Wilkerson argues that the district court failed to inform him that he could change his mind about the waiver and that he would not be present to testify, contribute to his defense and voir dire, and advise his counsel about potential witnesses. Wilkerson cites State v. Salton, 238 Kan. 835, 837, 715 P.2d 412 (1986), a case where the defendant in custody simply refused to enter the courtroom for his trial. The district court advised the defendant that he could change his mind about his waiver and set up accommodations for him to hear the trial outside the courtroom.
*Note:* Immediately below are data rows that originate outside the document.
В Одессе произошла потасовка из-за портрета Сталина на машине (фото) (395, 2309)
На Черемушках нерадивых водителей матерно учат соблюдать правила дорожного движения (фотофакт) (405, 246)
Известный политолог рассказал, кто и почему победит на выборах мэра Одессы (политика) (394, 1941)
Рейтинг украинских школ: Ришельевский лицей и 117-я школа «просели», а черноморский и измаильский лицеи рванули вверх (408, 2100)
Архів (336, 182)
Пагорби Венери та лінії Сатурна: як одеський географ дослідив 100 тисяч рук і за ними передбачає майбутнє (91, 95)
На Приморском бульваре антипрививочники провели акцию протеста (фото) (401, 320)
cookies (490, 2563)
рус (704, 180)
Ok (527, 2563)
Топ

Wilkerson argues that the district court in his case failed to do the same. Wilkerson also cites State v. Maier, No. 120,625, 2020 WL 4250584, at *5-6 (Kan. App. 2020) (unpublished opinion), where this court found that the defendant waived his right to be present because of his belligerent conduct. Wilkerson argues that he was not belligerent and therefore did not waive his right in the same way.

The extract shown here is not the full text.